Le vav qui préfixe le verbe, lors de cette troisième occurrence, invite à utiliser le futur dans la traduction, mais on pourrait théoriquement utiliser aussi le présent ou le passé : en toi, toutes les familles de la terre sont bénies, c’est sûr. Mais que signifie cette bénédiction ?

Au sens concret (primordial en hébreu), le verbe barak signifie s’agenouiller. Pour être béni, en effet, il faut s’agenouiller. Pour qu’il y ait bénédiction il faut que quelqu’un soit prêt à recevoir la bénédiction. Pour que quelqu’un puisse bénir, il faut que quelqu’un s’agenouille. Or c’est exactement ce qu’a fait le messie Jésus. Non seulement il a passé des nuits en prière, mais, à Gethsémani, il s’est littéralement et symboliquement agenouillé, pour toute l’humanité.
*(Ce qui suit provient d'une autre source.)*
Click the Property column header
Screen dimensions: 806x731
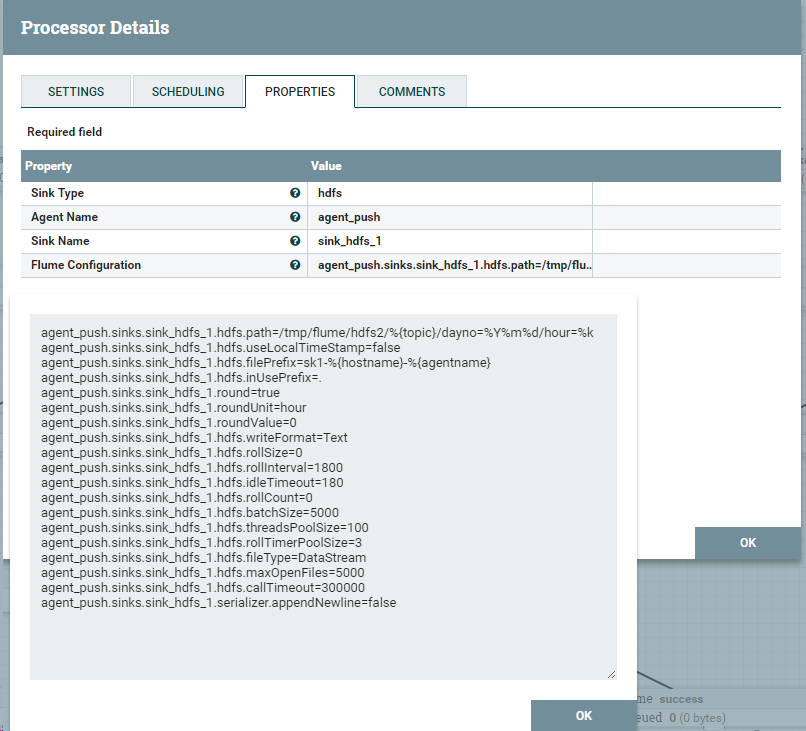click(49, 166)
D’où la troisième partie du verset : en toi, c’est-à-dire en ta descendance, toutes les familles de la terre seront mises à genoux, c’est-à-dire seront rendues aptes collectivement à recevoir individuellement la bénédiction divine. En Jésus, la bénédiction nous est devenue accessible parce qu’en lui il a été démontré, devant les hommes et les anges, que notre volonté peut se soumettre librement à celle de Dieu. Comment ?

Au sens abstrait, le verbe barak signifie louer, dire du bien de, souhaiter du bien à, d’où bénir. Dieu désire faire nos éloges, dire du bien de nous, devant l’assemblée céleste. Nous faire du bien, nous rendre meilleur, nous restaurer, voilà qui lui donne du poids (kavod) devant l’assemblée générale des univers, actuellement réunie pour la première phase du jugement (voir Daniel 7). C’est le chemin qu’a choisi de suivre le Messie Jésus afin d’obtenir le droit de reproduire cette bénédiction dans nos esprits, si nous nous attachons à ses pas. Alors, à notre tour, nous dirons du bien de YAHVEH, nous le bénirons en paroles et en actes. Maintenant qui sont ces familles de la terre qui sont inclues dans cette bénédiction ?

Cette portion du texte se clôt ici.